Avvocato trova sentenza già scritta prima della fine del processo: chiesta ricusazione dei giudici

La difesa denuncia un verdetto di condanna già motivato prima della fine del processo. I magistrati si astengono, ora decide il presidente del Tribunale

MILANO – Clamoroso episodio in un’aula del Tribunale di Milano, alla vigilia di un’udienza di un processo per violenza sessuale. Uno degli avvocati della difesa, Paolo Cassamagnaghi, ha riferito di aver notato sul banco dei giudici una serie di fogli – una dozzina di pagine – appoggiati sul fascicolo processuale, che a suo dire contenevano una sentenza di condanna già redatta e motivata, con la dichiarazione di responsabilità dell’imputato e valutazioni sull’attendibilità della persona offesa.
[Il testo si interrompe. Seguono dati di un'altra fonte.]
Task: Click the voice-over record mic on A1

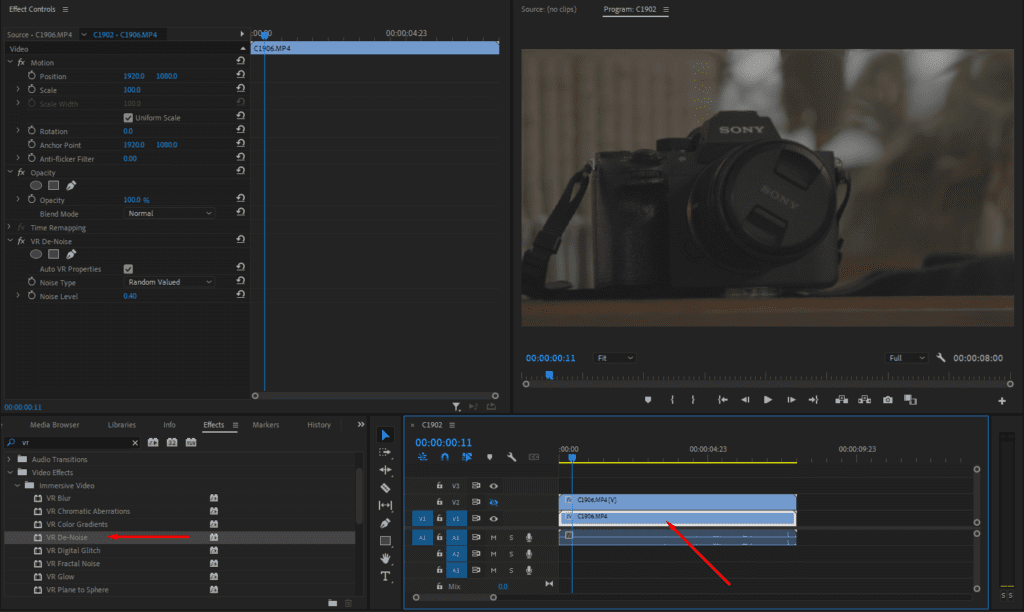Action: [528, 538]
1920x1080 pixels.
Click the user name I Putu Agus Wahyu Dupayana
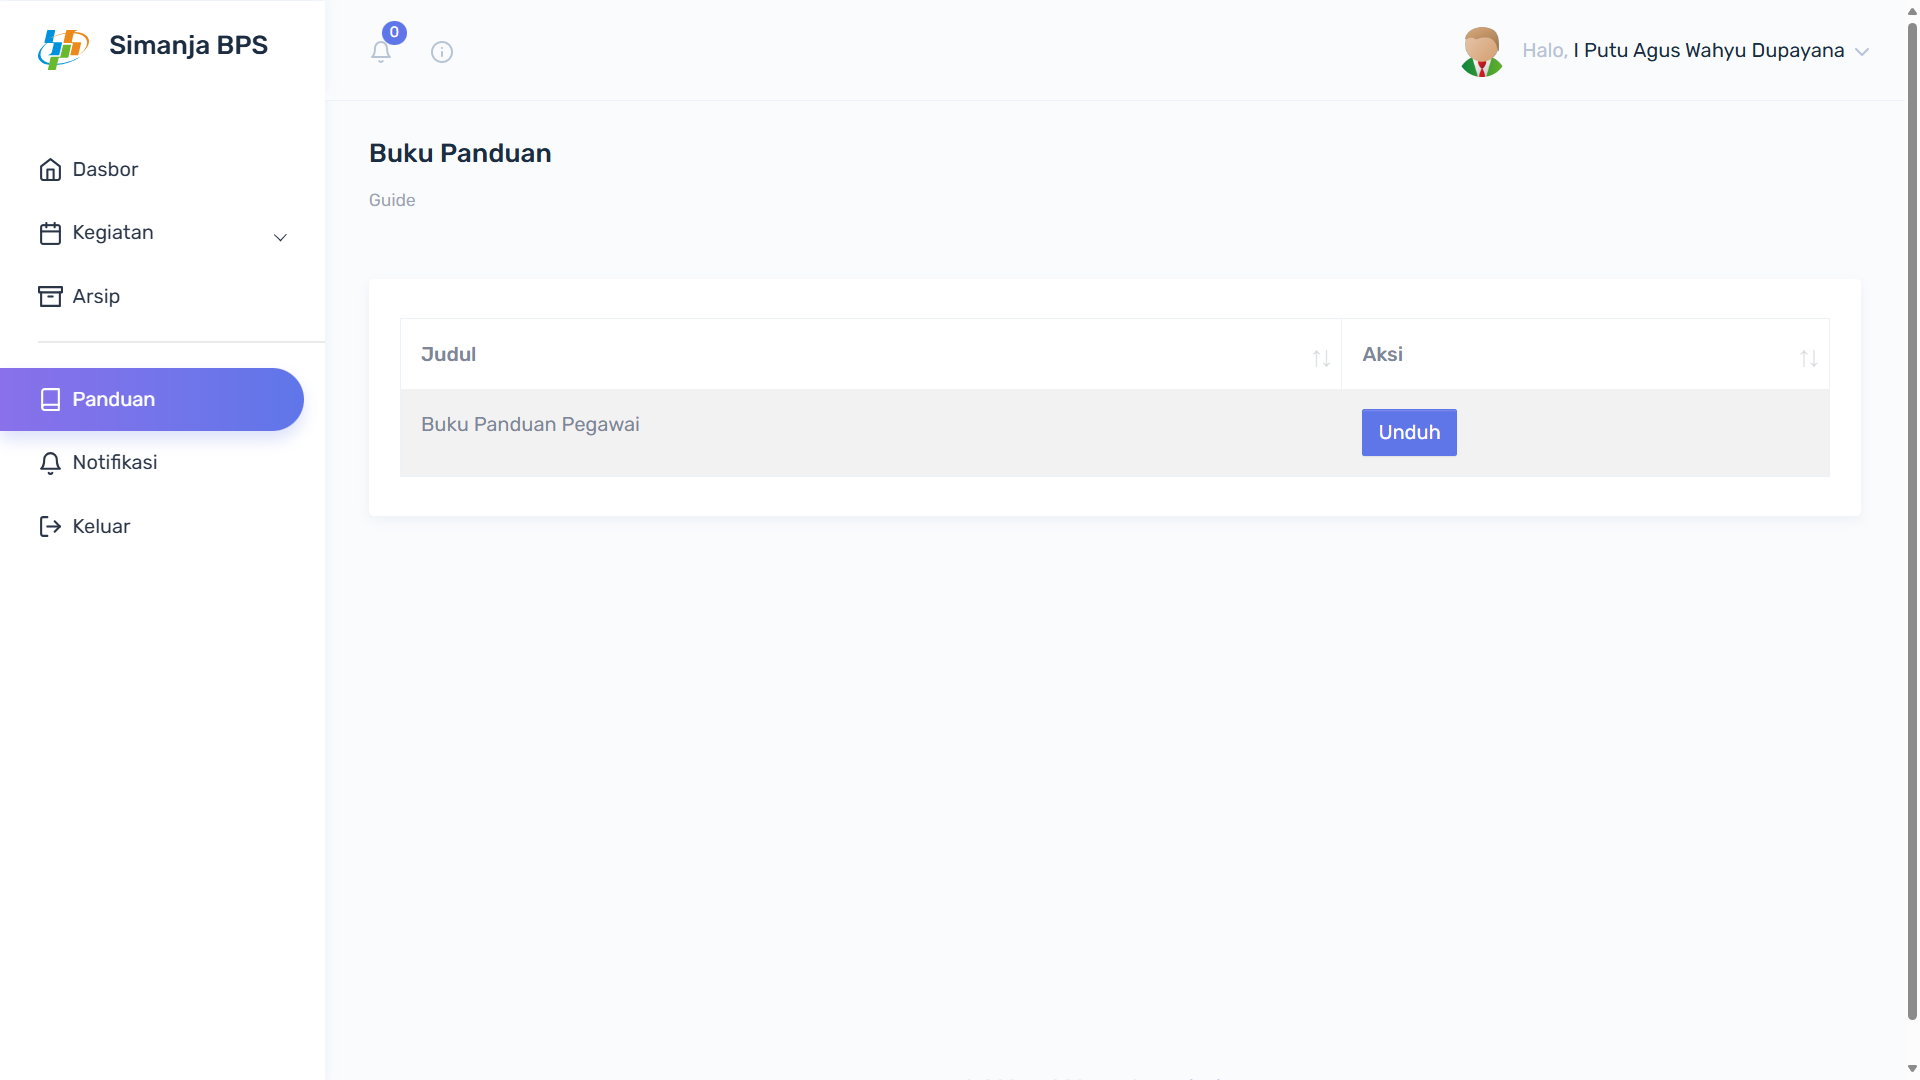pyautogui.click(x=1708, y=51)
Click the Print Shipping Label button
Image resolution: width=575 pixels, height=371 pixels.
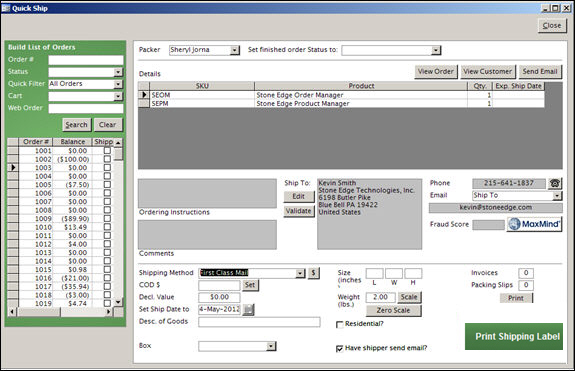(x=514, y=336)
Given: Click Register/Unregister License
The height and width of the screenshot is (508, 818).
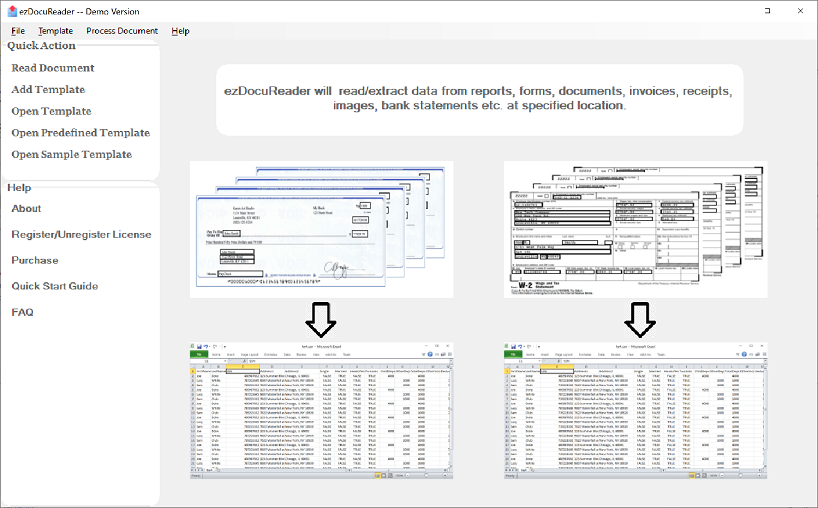Looking at the screenshot, I should [81, 235].
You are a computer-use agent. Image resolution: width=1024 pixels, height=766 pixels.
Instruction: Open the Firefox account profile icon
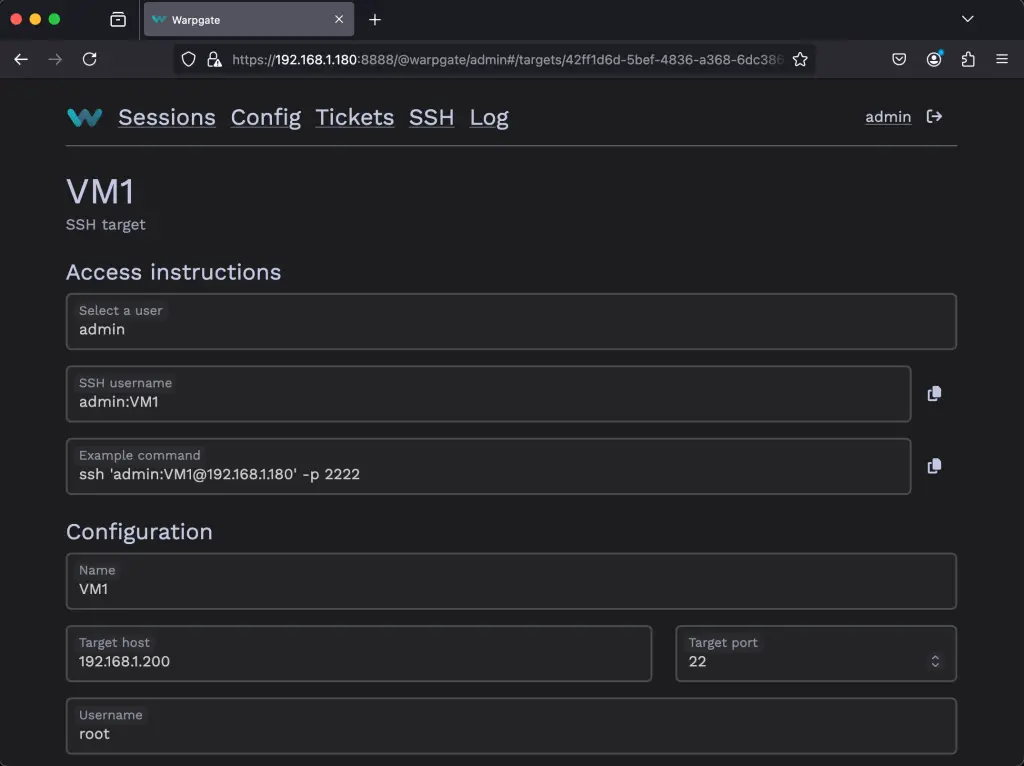[x=933, y=59]
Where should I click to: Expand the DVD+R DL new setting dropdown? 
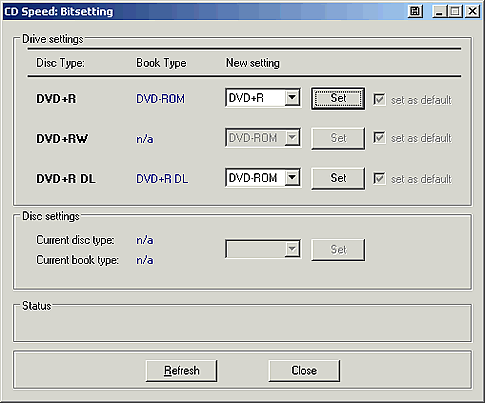click(263, 178)
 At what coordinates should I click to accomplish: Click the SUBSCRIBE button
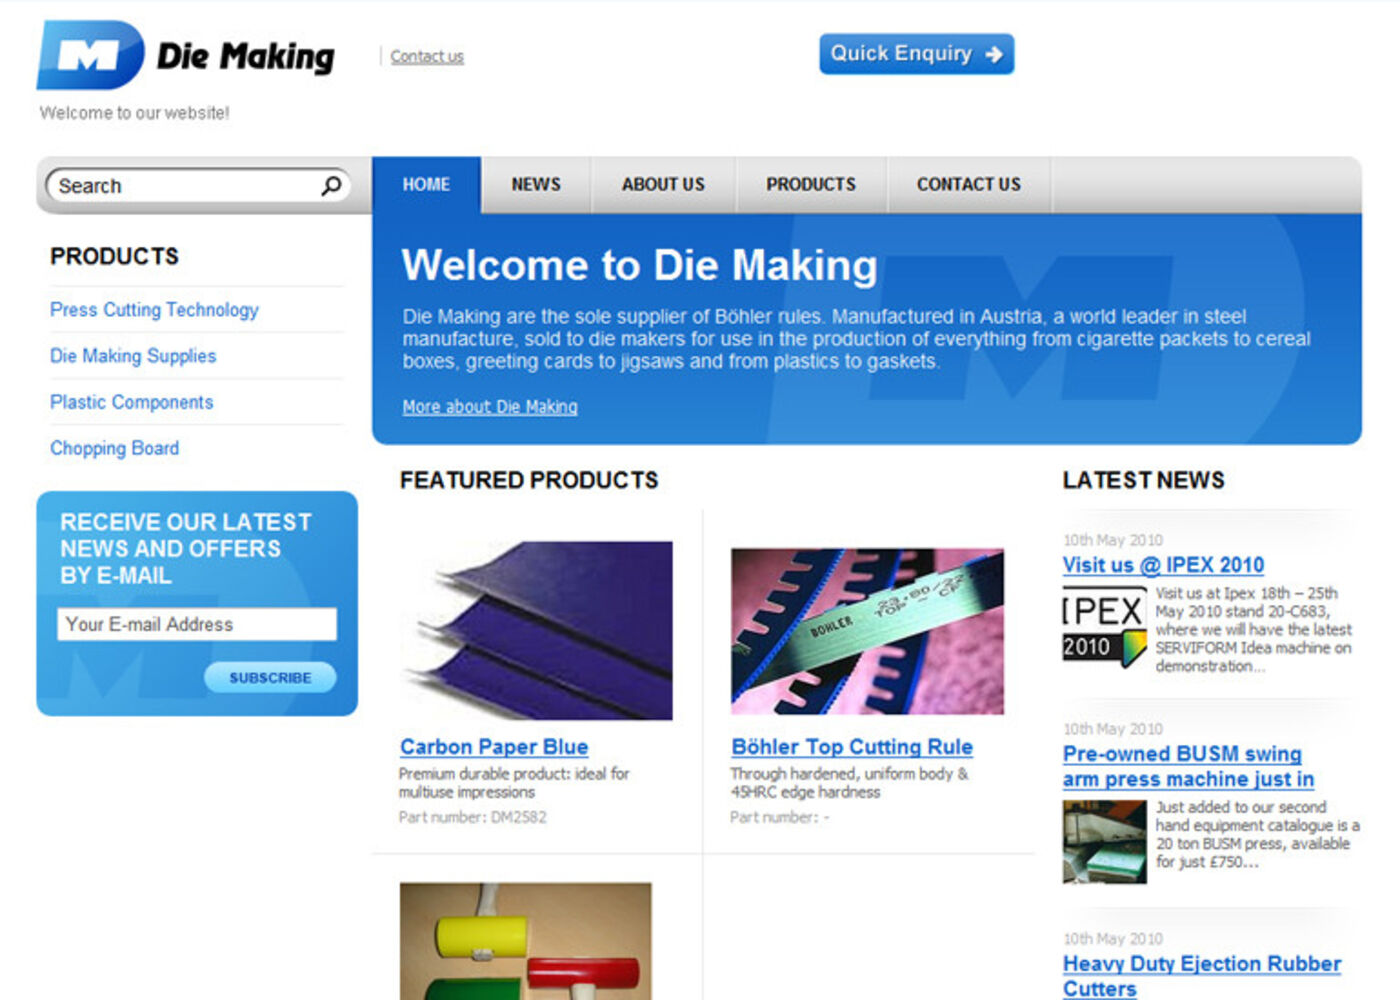pos(269,677)
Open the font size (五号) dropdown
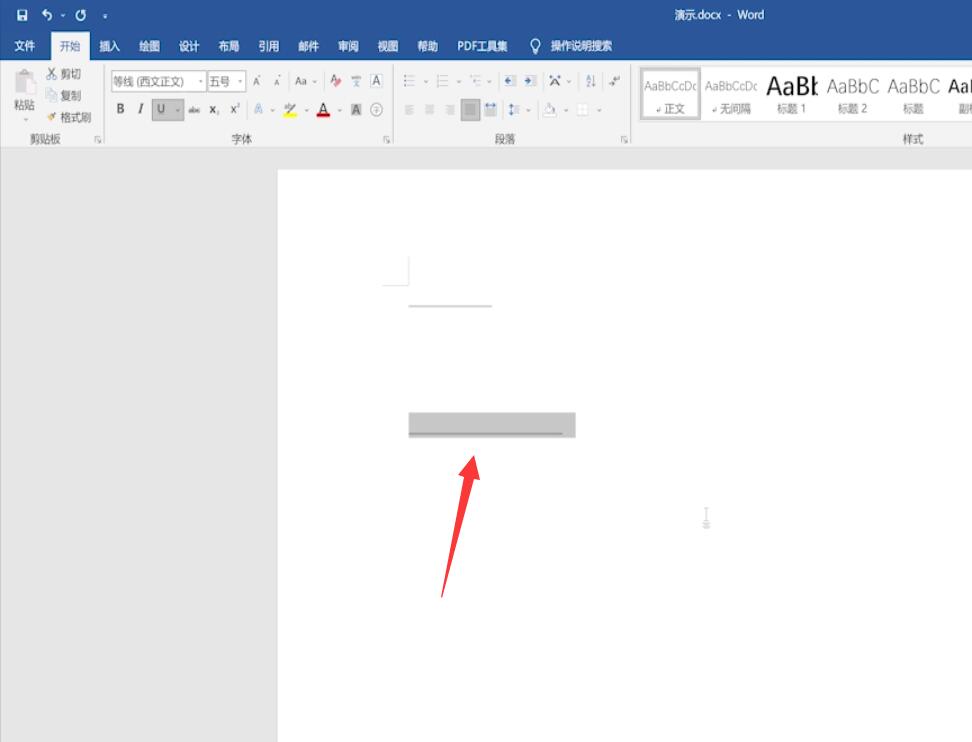This screenshot has height=742, width=972. click(x=240, y=81)
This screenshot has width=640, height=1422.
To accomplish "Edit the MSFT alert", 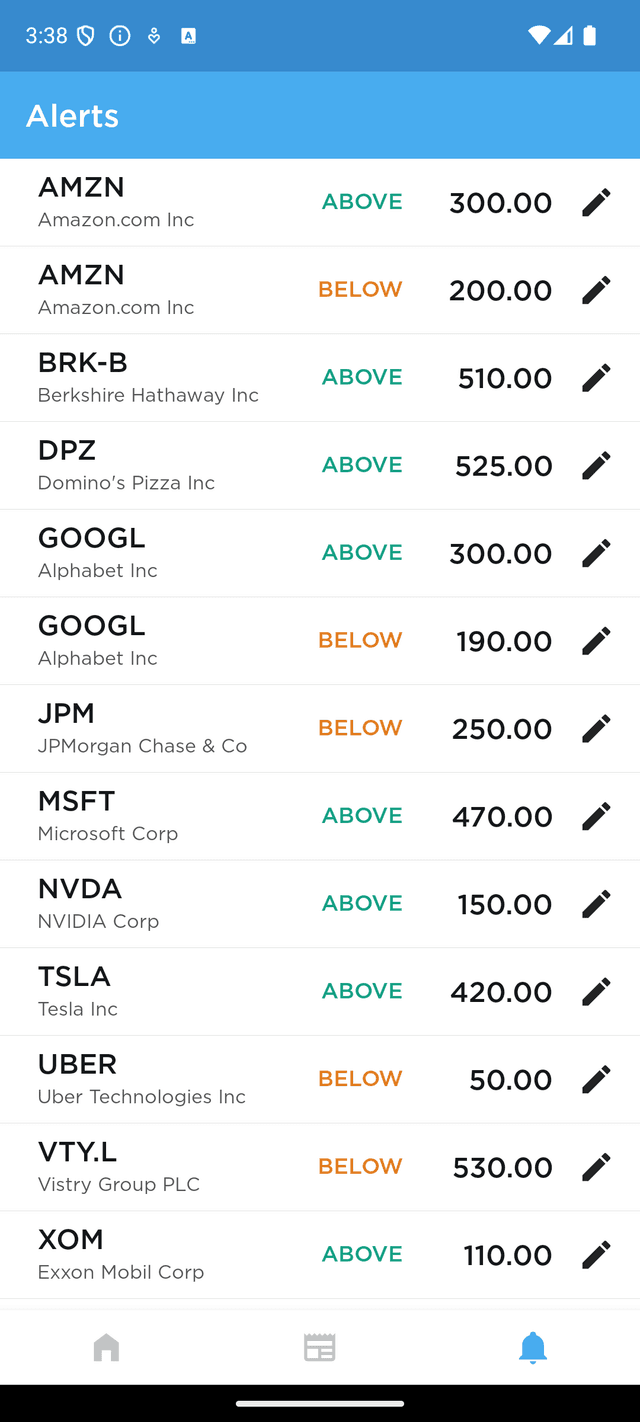I will (595, 816).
L’unico elemento mancante sarebbe stato l’indicazione della pena, lasciata in bianco.

Secondo quanto riferito dal legale, dopo una breve interlocuzione informale con il collegio della sesta sezione penale, lui e la collega Roberta Ligotti hanno presentato un’istanza formale di ricusazione nei confronti dei tre magistrati, ritenendo compromessa l’imparzialità del giudizio.

Udienza sospesa e collegio astenuto

L’udienza avrebbe dovuto proseguire con l’audizione di una consulente tecnica della difesa, chiamata a esprimersi sull’attendibilità della persona offesa. In apertura, però, la difesa ha comunicato di aver già depositato la richiesta di ricusazione alla quinta sezione penale della Corte d’Appello. A quel punto, il collegio ha dichiarato l’astensione dal procedimento, sospendendo di fatto il giudizio.

La difesa aveva anche chiesto la possibilità di leggere in aula i fogli rinvenuti, ma la richiesta non è stata accolta.

Ora decide il presidente del Tribunale

Sull’astensione dei giudici e sull’accaduto dovrà ora pronunciarsi il presidente del Tribunale di Milano, Fabio Roia, che valuterà le carte e la fondatezza delle contestazioni sollevate. I difensori hanno inoltre informato dell’episodio la Camera Penale di Milano, segnalando la gravità della situazione.

Un caso che solleva interrogativi pesanti sul corretto svolgimento del processo e sull’imparzialità del collegio, destinato ora a essere esaminato ai massimi livelli dell’ufficio giudiziario milanese.